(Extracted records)

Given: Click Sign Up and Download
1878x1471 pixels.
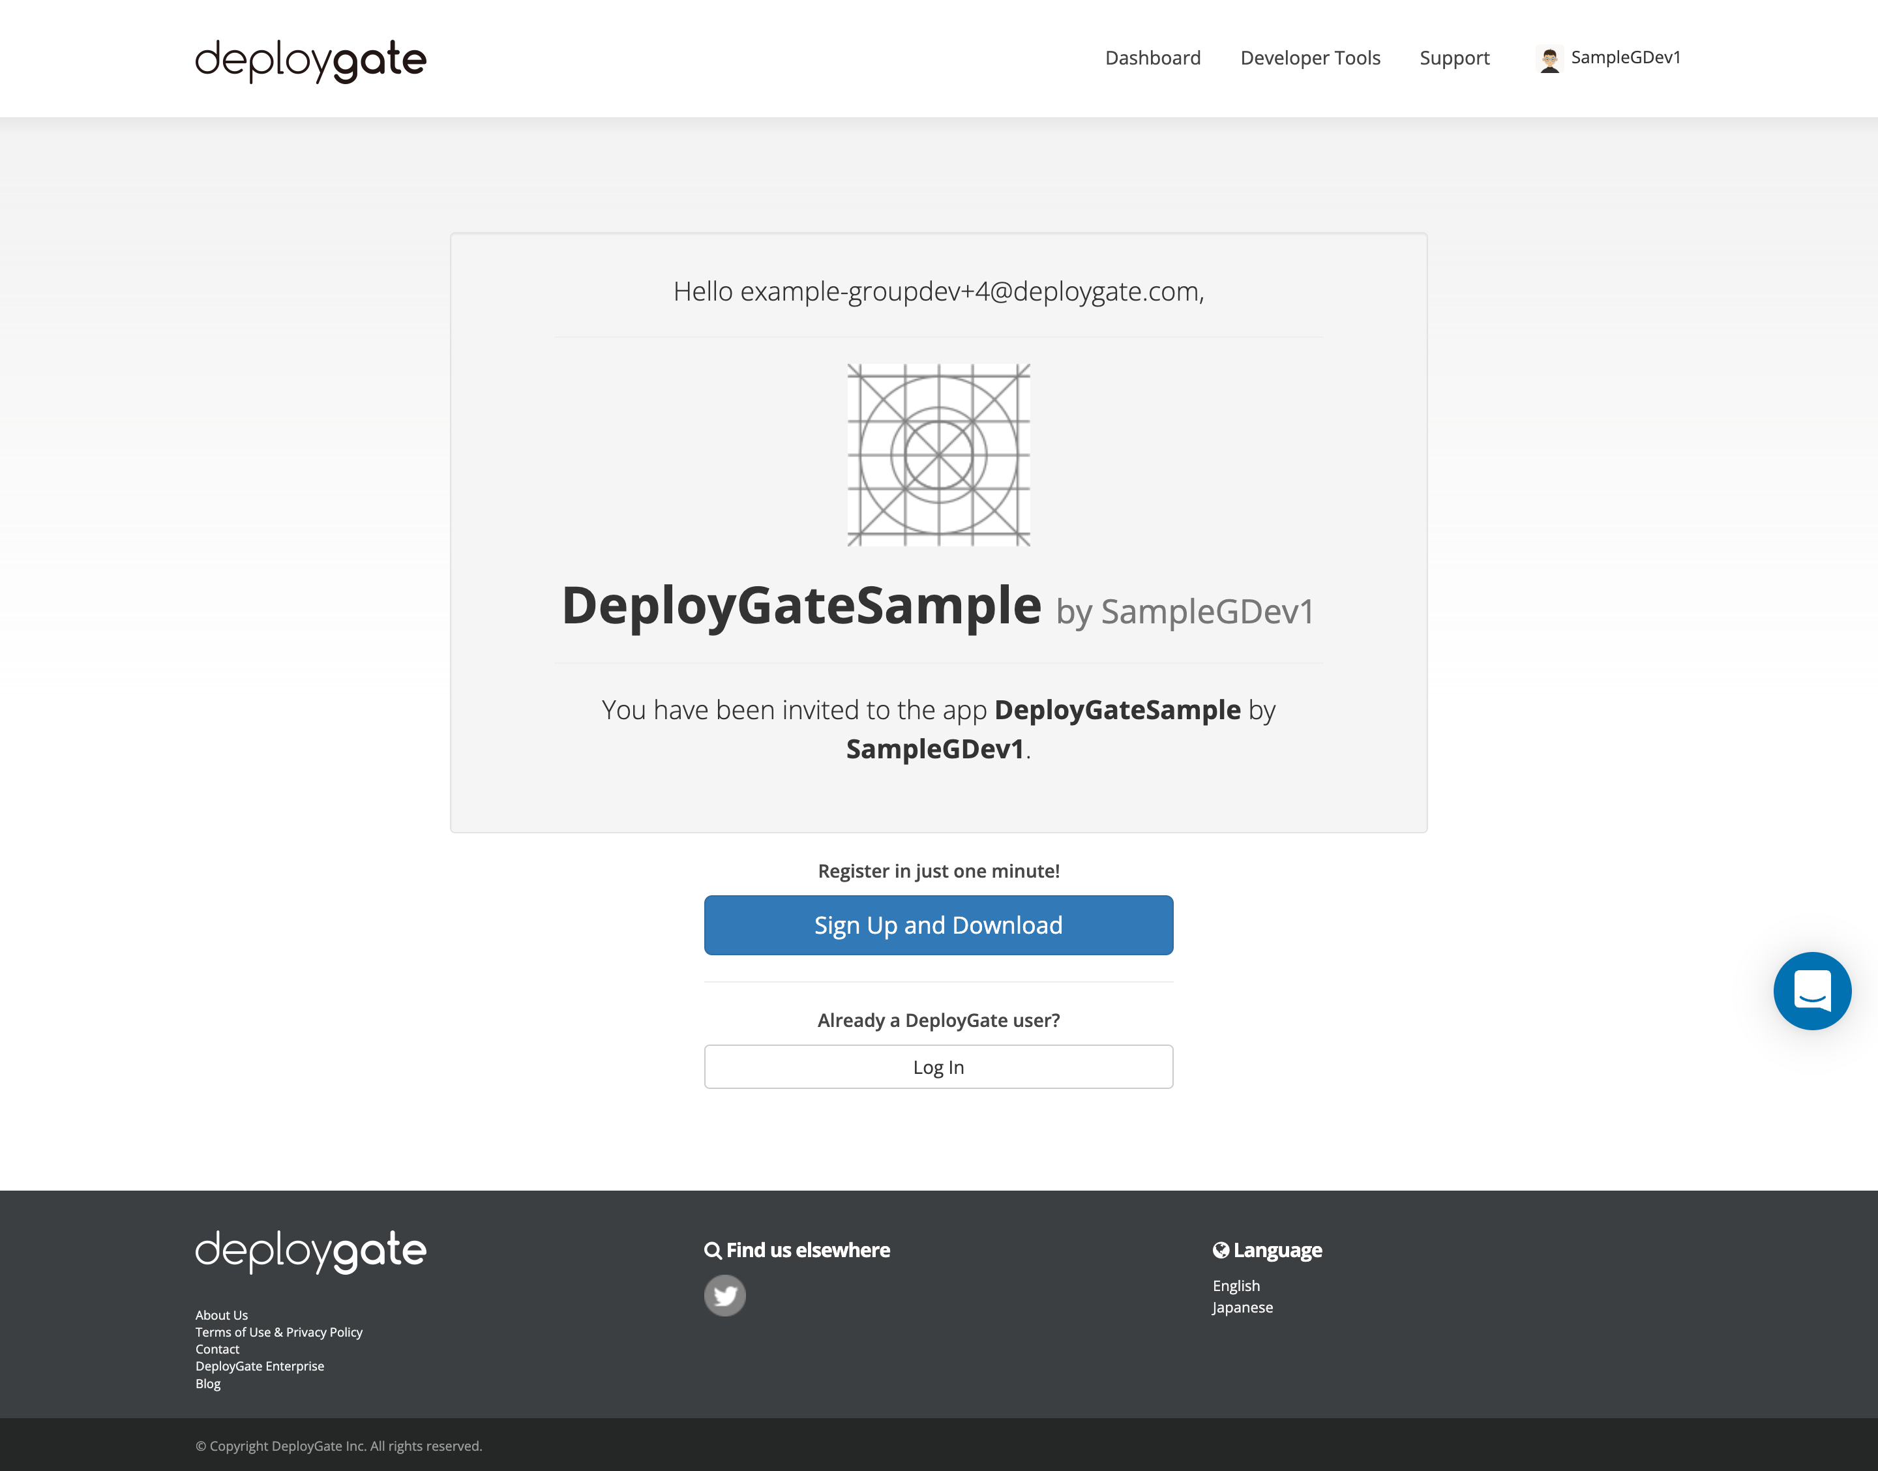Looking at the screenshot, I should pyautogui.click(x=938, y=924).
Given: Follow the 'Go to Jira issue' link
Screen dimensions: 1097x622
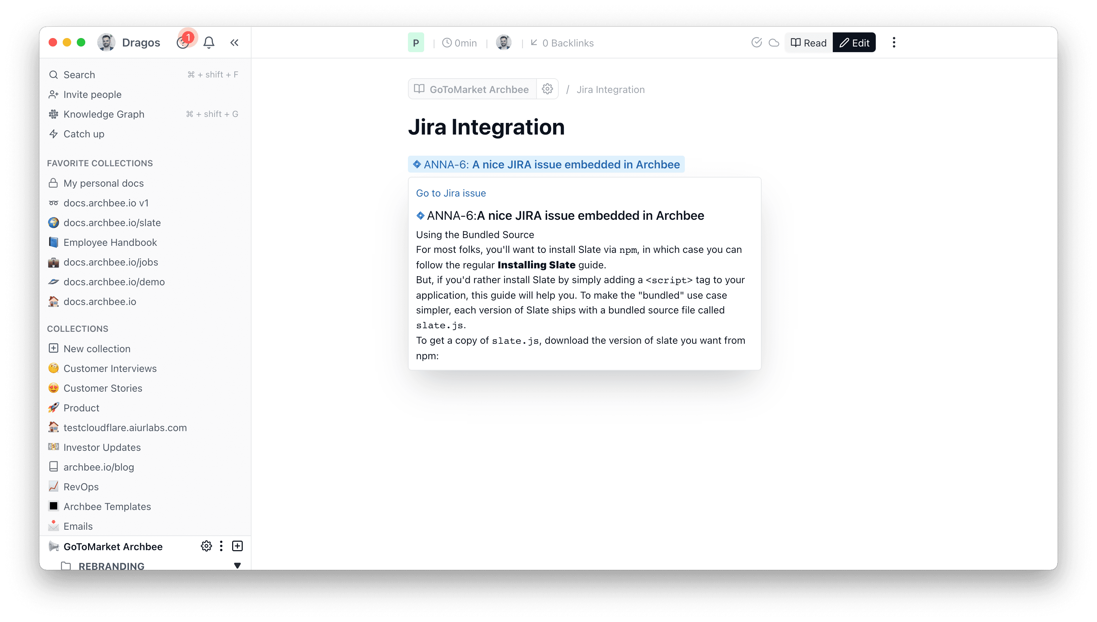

** Instructions to follow **
All of the data must be given again exactly, without the pictures.

** Your solution **
Given: Click Sign Up and Download
1878x1471 pixels.
Looking at the screenshot, I should pyautogui.click(x=938, y=924).
Given: Follow the 'Go to Jira issue' link
Screen dimensions: 1097x622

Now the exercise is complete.